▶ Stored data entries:
::::

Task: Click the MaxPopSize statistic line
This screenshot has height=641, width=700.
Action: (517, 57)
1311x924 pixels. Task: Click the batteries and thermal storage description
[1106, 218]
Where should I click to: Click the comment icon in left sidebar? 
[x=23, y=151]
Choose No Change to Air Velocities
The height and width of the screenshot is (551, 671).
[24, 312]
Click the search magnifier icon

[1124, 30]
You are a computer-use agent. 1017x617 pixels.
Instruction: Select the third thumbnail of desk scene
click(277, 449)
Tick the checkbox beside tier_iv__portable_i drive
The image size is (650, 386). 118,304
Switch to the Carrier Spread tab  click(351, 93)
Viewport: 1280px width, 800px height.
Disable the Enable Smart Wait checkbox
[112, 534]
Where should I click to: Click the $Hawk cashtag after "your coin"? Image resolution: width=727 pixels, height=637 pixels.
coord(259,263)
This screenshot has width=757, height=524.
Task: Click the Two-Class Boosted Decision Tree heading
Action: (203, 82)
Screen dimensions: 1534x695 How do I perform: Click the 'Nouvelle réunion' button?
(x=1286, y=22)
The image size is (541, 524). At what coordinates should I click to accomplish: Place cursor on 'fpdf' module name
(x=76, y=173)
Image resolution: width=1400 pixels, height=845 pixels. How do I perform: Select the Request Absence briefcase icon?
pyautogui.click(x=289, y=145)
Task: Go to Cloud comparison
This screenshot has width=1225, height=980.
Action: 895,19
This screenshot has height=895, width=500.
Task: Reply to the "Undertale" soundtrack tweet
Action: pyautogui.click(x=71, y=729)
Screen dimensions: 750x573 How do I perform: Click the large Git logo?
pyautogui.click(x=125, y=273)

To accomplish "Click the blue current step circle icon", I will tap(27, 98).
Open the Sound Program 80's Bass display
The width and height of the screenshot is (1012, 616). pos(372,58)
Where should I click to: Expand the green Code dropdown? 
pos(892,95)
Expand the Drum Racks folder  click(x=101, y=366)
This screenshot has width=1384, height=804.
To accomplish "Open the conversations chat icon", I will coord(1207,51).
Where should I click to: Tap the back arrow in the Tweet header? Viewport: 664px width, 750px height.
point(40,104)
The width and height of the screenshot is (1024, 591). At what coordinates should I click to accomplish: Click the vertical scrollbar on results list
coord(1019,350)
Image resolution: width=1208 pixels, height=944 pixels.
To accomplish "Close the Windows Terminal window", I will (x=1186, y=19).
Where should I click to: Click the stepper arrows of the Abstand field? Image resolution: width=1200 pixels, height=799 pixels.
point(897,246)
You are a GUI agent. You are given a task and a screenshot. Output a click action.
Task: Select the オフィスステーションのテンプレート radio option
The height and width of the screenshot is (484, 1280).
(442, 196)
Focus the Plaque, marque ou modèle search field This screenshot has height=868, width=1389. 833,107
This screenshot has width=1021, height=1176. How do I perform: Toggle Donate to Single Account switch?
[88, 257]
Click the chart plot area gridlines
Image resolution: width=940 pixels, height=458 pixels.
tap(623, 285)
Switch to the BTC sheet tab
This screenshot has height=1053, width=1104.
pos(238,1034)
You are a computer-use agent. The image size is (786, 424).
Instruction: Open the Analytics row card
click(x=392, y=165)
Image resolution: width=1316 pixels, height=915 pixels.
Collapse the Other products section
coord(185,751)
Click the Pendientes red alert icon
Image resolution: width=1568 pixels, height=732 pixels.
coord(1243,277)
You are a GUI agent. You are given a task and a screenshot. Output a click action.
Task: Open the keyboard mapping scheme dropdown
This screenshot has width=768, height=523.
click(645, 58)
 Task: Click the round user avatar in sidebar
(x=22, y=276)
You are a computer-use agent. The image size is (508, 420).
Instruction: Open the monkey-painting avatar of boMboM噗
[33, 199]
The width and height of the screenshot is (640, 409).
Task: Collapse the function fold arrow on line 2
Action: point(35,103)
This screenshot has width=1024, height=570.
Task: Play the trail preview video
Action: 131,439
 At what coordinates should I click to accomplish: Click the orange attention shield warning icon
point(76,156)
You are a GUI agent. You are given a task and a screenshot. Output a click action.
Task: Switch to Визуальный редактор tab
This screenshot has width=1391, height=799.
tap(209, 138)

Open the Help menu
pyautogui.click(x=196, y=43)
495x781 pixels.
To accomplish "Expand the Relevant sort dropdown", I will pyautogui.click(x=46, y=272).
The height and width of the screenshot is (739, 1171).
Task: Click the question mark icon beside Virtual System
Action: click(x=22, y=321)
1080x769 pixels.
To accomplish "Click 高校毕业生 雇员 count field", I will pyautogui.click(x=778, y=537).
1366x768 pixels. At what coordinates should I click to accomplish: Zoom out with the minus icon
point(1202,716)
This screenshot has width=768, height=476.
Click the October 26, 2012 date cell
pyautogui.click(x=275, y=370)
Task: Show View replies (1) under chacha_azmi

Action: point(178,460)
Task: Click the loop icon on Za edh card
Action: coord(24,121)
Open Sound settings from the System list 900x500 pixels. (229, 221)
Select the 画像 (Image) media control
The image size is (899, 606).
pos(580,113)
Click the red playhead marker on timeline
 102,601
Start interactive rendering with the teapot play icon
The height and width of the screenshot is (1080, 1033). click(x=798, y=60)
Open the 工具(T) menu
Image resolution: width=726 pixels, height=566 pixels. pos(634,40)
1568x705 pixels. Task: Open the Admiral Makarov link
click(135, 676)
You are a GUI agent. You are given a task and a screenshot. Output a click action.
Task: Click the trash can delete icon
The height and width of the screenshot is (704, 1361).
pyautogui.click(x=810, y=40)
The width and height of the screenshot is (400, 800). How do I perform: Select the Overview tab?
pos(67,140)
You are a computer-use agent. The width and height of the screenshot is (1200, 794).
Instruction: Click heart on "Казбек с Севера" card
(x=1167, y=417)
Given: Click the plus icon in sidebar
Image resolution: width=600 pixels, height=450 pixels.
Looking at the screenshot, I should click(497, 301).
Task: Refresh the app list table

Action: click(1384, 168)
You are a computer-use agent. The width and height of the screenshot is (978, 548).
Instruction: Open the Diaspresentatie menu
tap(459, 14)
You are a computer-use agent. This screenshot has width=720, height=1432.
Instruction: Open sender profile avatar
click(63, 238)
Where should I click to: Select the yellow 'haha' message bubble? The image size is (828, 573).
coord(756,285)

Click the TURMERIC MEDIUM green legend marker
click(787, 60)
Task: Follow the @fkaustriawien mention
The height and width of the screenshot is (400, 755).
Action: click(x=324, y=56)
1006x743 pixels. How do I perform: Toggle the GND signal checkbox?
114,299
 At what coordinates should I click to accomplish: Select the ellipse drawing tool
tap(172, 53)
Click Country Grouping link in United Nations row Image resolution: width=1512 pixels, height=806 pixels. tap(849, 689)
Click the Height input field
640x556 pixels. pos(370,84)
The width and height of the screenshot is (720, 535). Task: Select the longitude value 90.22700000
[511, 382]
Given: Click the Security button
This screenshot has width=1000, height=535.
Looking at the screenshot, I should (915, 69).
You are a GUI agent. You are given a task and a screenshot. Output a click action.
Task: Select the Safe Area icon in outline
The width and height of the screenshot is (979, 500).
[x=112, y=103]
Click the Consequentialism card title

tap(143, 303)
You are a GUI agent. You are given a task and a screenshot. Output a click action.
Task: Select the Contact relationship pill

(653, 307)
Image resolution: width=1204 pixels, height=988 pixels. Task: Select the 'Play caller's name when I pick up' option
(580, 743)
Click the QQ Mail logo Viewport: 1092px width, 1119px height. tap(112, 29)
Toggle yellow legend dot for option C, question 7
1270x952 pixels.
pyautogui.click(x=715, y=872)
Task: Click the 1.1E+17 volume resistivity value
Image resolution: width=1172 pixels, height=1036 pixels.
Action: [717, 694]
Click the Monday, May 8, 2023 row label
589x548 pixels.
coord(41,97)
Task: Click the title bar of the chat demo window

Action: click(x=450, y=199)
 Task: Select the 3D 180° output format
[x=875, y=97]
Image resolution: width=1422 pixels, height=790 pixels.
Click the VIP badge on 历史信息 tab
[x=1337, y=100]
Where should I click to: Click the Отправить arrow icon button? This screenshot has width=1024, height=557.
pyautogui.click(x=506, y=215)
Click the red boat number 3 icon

::::

▶ WHAT IS EXPECTED:
All lines above from the one containing "Task: Click the 1.1E+17" to the one containing "Image resolution: width=1422" must be repeated exactly, both lines included, and no others.

▶ SOLUTION FOR THIS PROBLEM:
Task: Click the 1.1E+17 volume resistivity value
Image resolution: width=1172 pixels, height=1036 pixels.
Action: [717, 694]
Click the Monday, May 8, 2023 row label
589x548 pixels.
coord(41,97)
Task: Click the title bar of the chat demo window

Action: click(x=450, y=199)
 Task: Select the 3D 180° output format
[x=875, y=97]
Image resolution: width=1422 pixels, height=790 pixels.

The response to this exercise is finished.